Currently, is a very basic half-wave rectified circuit with no capacitor. The 'diode' is a Motorola 1N3492R 8550W "Medium Current Silicon Rectifier" (reversed polarity version with cathode to terminal lead, anode to case). The anode connects directly to the battery negative terminal post which is also the common chassis ground.
The behavior of the circuit is, at no load: 16.3 VAC coming from the generator windings (55, 66 in schematic) showing 7.1 VDC at battery terminal posts. When a DC load is placed DC voltage will scale up. Measured 10.8 volts with a small 12 volt blower (for air mattresses) and up to 12.5 volts with a high-pressure air compressor.

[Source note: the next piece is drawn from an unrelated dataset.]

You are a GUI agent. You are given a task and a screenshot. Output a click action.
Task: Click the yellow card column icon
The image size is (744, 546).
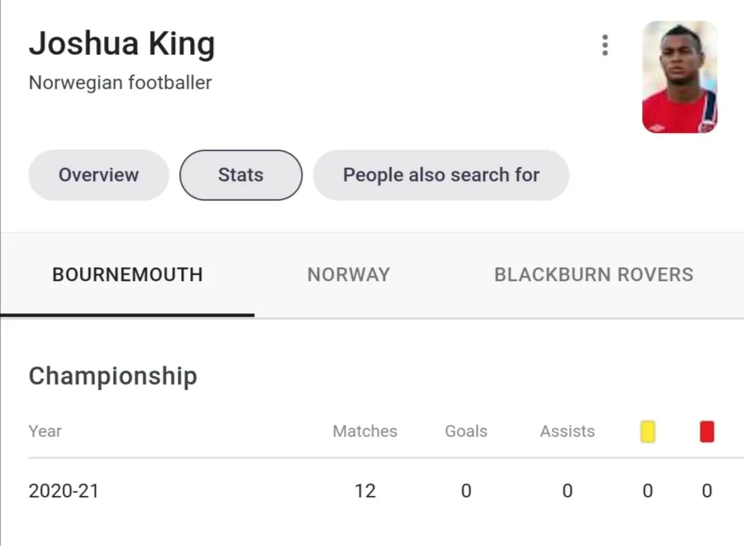pos(648,432)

This is an older generator so no technical information or support available from the company beyond the schematic already attached.

• Your battery stores the electricity and takes the place of any capacitor you would add. Nothing gained. – Optionparty Sep 17 '13 at 12:33

Adding the capacitor smooths the rectified AC voltage and not having one probably accounts for you measuring different voltages when you applied different loads. Pure half wave, as a waveform looks like this: -

If you add a capacitor the red waveform is transformed into the blue waveform for normal loads. This is the first benefit you get - the dc voltage remains largely at the peak value of the AC waveform and is therefore more predictable when you measure it with your meter.

When you connected DC motors this has a similar effect in that between half wave pulses, the back emf from the motor "free-running" holds the dc voltage and prevents it falling to zero (like in the red waveform).

The voltage you measured was 7.1V off-load and this largely corresponds to what a half-wave rectifier produces. Mathematically it is $\frac{V_{ACpeak}}{\Pi}$ = $\frac{16.3\times\sqrt{2}}{\Pi}$ = 7.34V.

A better option is to use a full bridge rectifier as this fills in the gaps on the negative cycle of the AC waveform: -

This has a better average dc voltage without a capacitor of twice what the half wave circuit gives i.e. about 14.7V. Also the smoothing capacitor can be smaller (when using one) because it gets charged-up to peak voltage twice as often.

There are a whole load of other things I could go into but this document from wiki says most of them and covers the basics above.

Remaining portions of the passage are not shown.